For the first challenge, our approach is to design a cloud-based system where all the users (physicians, patients, athletes, etc.) are motivated to provide only structured information to build structured datasets which allows a more reliable and prompt analysis with respect to unstructured datasets as the ones gathered from physician’s doctor’s scribbles on a patient’s chart (unstructured free text).

The second challenge is quite common in the medical sector, where the number p of features (attributes including physiological, genetic, environmental and lifestyle information) of the available dataset can be even higher than the number of records (measurements) for a single patient or for a population. This situation constrains the validity of results in knowledge extraction algorithms.

We can address the “small n, large p” problem by enhancing the validity of knowledge extraction algorithms in the medical sector and increasing the number of measurements (see previous approach to extensive data collection).

For a more effective usage of structured datasets we aim at optimizing knowledge discovery algorithms lowering computational complexity.

We wish that, after a relatively short period of individuals’ information collection and analysis, a system based on the KNOWLEDGE-CARE vision will be able to automatically suggest the most appropriate therapy/lifestyle/training/activity.

The other primary focus is data analysis and content extraction. Analysing data from EHR records, where data is well organized and directly related to E-Health is a manageable task, while analysing data from unofficial sources is challenging. Such data have variations and unpredictability in the quality. The development of data mining algorithms fusing and analysing such a variety of data and extracting content related information is required.

In 10 years or so, each individual will be surrounded by an integrated PHR/EMR/EHR of billions of data points and the addition of genetic data extends the set of features that are available for data mining tasks. Therefore, we need to develop appropriate dimensionality reduction methods to simplify the hypothesis about health and disease for each individual.

We can extract knowledge from integrated PHR/EMR/EHR using both descriptive data mining methods (i.e. one way association, two way association, clustering, frequent sequential patterns discovery) and predictive data mining method (i.e. classification, anomaly detection, regression).

Unknown phenotypes will be defined and analysed using iterative cycles of modelling and testing. Furthermore, novel biomarkers can be identified combining different datasets. On important role that biomarkers will have is to stratify (clustering) a given disease into its different subtypes so that appropriate and distinct therapies can be selected for each subtype.

Examples of results from descriptive data mining methods include: geographical analysis of an industrial hazard; clusters of diseases based on geographical location, lifestyle, etc.; associations between symptoms and geographical location, lifestyle, etc.

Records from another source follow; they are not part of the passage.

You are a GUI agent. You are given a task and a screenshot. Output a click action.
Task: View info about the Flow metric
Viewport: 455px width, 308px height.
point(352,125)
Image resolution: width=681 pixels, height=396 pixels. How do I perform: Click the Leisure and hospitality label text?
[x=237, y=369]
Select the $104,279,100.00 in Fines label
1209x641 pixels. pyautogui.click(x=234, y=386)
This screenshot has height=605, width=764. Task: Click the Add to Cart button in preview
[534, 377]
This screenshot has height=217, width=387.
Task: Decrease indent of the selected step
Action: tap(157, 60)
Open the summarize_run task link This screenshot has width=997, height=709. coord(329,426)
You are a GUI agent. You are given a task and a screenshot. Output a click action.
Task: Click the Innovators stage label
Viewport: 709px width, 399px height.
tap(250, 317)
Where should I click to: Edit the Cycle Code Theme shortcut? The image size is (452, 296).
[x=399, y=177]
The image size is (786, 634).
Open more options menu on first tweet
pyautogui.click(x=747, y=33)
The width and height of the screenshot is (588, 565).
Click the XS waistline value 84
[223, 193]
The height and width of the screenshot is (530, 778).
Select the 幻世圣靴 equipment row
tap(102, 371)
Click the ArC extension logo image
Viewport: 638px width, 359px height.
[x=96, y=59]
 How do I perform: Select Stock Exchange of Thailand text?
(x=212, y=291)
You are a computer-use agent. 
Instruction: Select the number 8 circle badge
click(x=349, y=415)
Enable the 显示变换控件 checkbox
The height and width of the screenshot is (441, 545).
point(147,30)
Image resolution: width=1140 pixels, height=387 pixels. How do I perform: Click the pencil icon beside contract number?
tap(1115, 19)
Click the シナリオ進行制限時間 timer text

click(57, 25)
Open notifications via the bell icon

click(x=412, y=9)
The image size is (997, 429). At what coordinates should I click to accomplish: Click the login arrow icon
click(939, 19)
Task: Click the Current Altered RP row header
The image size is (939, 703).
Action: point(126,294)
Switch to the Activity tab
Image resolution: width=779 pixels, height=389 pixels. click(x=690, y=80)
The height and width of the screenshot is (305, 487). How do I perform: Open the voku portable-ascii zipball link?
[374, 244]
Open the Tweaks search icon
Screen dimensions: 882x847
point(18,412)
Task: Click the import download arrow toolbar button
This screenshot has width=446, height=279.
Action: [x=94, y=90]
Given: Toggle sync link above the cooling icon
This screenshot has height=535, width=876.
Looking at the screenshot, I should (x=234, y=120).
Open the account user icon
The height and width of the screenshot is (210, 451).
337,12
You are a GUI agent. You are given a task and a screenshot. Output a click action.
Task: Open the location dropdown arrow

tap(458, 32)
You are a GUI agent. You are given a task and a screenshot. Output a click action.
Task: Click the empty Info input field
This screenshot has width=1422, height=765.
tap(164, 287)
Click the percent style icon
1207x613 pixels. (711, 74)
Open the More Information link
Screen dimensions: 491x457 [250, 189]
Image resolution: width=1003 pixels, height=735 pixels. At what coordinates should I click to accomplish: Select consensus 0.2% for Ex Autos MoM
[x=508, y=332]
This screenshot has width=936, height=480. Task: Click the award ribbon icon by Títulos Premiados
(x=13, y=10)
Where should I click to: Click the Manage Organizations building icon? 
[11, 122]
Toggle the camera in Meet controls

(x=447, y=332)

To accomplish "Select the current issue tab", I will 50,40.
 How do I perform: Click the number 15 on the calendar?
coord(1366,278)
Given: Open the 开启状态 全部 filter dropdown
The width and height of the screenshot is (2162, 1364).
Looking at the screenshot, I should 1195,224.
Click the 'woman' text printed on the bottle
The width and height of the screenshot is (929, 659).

The “No Free Lunch Theorems” formally proved that a data mining technique which is good when the true model is A may be poor compared with another technique when the true model is B. Therefore, once the needed data mining task has been identified, there is no single algorithm that is better than all the others on all the problems. As a consequence, it is needed to search for available and new data mining methods to find the optimal solution in the integrated PHR/EMR/EHR datasets.

6 Conclusions

The value, quality and cost of current and future healthcare services have a strong impact on our life. In this frame, it is of paramount importance to consider new visions for development of future healthcare systems and services able to improve the effectiveness of the whole healthcare sector.

The KNOWLEDGE-CARE vision is based on four pillars:

  1. 1.

    Integration of PHR, EMR and EHR.

  2. 2.

    Widespread Adoption of Integrated PHR, EMR and EHR.

  3. 3.

    Extensive Data Collection from Certified and Uncertified Sources.

  4. 4.

    Knowledge Extraction from the Stored Data.

We believe that the proposed multidisciplinary approach grounded on systems medicine and knowledge discovery concepts is the most effective way to tackle the problem of future healthcare systems.